Doping a fractional quantum anomalous Hall insulator

TL;DR

This paper explores new itinerant phases emerging from doping fractional quantum anomalous Hall insulators, including topological superconductors, non-Abelian states, and charge density waves, revealing rich correlated phenomena beyond traditional models.

Contribution

It introduces a novel analytical framework for understanding doped FQAH insulators, predicting a variety of exotic itinerant phases with unique topological and superconducting properties.

Findings

Identification of topological superconductor with chiral edge modes

Prediction of a non-Abelian Pair Density Wave superconductor

Discovery of a doping-induced charge density wave and Fermi liquid states

Abstract

We study novel itinerant phases that can be accessed by doping a fractional quantum anomalous Hall (FQAH) insulator, with a focus on the experimentally observed Jain states at lattice filling $\nu = p/(2p+1)$. Unlike in the lowest Landau level, where charge motion is confined into cyclotron orbits, the charged excitations in the FQAH occupy Bloch states with well-defined crystal momenta. At a non-zero doping density, this enables the formation of itinerant states of the doped anyons just beyond the FQAH plateau region. Specializing to the vicinity of $\nu = 2/3$, we describe a few possible such itinerant states. These include a topological superconductor with chiral neutral fermion edge modes as well as a more exotic Pair Density Wave (PDW) superconductor with non-trivial non-Abelian topological order. A Fermi liquid metal with a doping-induced period-3 charge density wave also occurs naturally in our analysis.
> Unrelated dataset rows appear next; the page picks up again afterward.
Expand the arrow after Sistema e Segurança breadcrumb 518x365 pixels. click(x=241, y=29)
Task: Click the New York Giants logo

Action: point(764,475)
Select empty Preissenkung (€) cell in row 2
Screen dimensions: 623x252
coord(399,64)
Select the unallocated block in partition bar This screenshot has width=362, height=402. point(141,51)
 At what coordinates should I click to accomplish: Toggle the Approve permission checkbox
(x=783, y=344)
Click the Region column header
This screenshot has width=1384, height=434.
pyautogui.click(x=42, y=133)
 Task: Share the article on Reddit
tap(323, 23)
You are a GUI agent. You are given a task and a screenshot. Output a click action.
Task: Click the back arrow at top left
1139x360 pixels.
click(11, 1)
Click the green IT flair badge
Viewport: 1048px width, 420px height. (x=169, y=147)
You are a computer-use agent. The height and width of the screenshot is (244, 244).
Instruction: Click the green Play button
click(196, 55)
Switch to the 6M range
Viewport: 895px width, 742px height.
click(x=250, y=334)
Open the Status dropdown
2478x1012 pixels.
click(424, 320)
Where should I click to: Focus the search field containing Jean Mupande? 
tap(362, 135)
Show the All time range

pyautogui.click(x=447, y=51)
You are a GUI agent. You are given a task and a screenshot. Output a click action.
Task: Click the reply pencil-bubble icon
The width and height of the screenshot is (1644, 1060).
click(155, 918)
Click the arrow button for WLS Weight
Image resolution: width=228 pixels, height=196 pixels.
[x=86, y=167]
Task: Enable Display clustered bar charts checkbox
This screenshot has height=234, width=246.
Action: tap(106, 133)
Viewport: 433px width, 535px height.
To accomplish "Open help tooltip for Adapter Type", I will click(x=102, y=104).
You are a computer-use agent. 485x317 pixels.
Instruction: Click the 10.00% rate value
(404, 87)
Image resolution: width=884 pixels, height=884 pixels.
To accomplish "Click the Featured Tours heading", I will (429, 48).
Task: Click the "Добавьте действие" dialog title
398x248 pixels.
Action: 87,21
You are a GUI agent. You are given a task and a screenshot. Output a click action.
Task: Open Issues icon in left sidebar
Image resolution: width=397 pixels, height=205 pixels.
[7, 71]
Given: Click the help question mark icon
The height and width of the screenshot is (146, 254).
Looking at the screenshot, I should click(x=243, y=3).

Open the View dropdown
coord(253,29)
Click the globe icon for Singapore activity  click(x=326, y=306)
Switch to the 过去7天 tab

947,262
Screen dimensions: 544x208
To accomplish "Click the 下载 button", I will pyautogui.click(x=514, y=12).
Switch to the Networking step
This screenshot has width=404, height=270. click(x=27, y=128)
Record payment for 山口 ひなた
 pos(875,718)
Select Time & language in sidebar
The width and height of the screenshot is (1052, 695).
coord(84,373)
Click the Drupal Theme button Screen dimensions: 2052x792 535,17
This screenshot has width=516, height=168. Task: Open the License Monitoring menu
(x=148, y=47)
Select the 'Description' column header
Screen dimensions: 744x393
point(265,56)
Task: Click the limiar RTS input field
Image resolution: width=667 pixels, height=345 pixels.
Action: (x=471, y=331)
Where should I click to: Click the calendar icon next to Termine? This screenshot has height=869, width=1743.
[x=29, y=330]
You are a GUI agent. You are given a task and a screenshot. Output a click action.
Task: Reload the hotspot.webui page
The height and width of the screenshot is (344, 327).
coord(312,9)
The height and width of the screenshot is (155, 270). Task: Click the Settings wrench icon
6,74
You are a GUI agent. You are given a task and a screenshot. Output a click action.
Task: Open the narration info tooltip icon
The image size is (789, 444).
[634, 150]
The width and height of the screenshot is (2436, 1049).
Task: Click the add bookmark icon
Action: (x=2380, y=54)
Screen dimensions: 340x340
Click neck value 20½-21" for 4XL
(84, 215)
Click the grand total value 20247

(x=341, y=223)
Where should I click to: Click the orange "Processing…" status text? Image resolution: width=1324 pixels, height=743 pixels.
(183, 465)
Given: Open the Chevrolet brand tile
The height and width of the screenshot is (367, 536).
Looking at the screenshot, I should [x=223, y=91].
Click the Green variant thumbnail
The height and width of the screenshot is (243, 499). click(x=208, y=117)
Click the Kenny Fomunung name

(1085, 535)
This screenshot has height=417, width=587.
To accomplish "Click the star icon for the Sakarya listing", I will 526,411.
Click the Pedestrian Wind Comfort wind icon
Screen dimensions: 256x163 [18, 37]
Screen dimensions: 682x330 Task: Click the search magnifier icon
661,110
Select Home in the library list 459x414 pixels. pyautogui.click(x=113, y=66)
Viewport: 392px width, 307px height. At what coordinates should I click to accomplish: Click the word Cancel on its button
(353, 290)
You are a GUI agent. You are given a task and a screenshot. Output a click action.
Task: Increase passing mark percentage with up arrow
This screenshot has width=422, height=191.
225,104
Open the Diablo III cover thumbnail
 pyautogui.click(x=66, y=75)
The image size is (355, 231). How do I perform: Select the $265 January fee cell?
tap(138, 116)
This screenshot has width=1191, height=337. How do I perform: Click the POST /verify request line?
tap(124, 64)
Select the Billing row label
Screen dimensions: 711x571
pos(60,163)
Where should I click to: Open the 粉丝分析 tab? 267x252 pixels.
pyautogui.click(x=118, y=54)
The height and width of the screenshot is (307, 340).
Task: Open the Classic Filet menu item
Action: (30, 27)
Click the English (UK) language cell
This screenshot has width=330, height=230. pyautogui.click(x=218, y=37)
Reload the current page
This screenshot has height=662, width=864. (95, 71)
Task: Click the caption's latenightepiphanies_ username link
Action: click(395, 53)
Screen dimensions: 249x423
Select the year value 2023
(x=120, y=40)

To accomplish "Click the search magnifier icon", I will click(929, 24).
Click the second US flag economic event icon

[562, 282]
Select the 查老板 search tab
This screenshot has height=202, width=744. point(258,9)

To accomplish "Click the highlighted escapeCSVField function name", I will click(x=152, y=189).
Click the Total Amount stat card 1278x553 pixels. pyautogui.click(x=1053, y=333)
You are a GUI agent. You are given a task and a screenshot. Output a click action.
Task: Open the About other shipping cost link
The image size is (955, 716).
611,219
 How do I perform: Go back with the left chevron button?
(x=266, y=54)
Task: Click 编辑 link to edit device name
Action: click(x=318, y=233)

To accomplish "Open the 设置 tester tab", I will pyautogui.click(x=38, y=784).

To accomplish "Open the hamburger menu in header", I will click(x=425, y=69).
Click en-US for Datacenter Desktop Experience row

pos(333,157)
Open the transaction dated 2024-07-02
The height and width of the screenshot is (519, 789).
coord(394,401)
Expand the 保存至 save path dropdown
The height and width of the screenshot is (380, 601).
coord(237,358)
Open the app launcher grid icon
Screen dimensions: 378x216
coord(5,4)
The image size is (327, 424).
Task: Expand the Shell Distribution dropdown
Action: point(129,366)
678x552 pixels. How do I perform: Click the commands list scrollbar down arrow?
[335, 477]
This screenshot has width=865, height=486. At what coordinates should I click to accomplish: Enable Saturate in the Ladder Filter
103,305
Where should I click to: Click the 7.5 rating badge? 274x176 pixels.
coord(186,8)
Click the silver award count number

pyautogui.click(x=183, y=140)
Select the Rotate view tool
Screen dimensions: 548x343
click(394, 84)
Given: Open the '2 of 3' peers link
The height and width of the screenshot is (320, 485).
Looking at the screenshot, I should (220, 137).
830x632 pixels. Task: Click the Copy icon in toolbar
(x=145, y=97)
This Fermi liquid (as well as the PDW) arises from pairing instabilities of a composite Fermi liquid metal that can emerge near filling $2/3$. Though inspired by the theory of anyon superconductivity, we explain how our construction is qualitatively different. At a general Jain filling $\nu = p/(2p+1)$, the same analytical framework leads to a wider variety of phases including higher-charge superconductors and generalized composite Fermi liquids. We predict unusual physical signatures associated with each phase and analyze the crossover between different temperature regimes. These results provide a proof-of-principle that exotic itinerant phases can be stabilized by correlations intrinsic to the FQAH setup.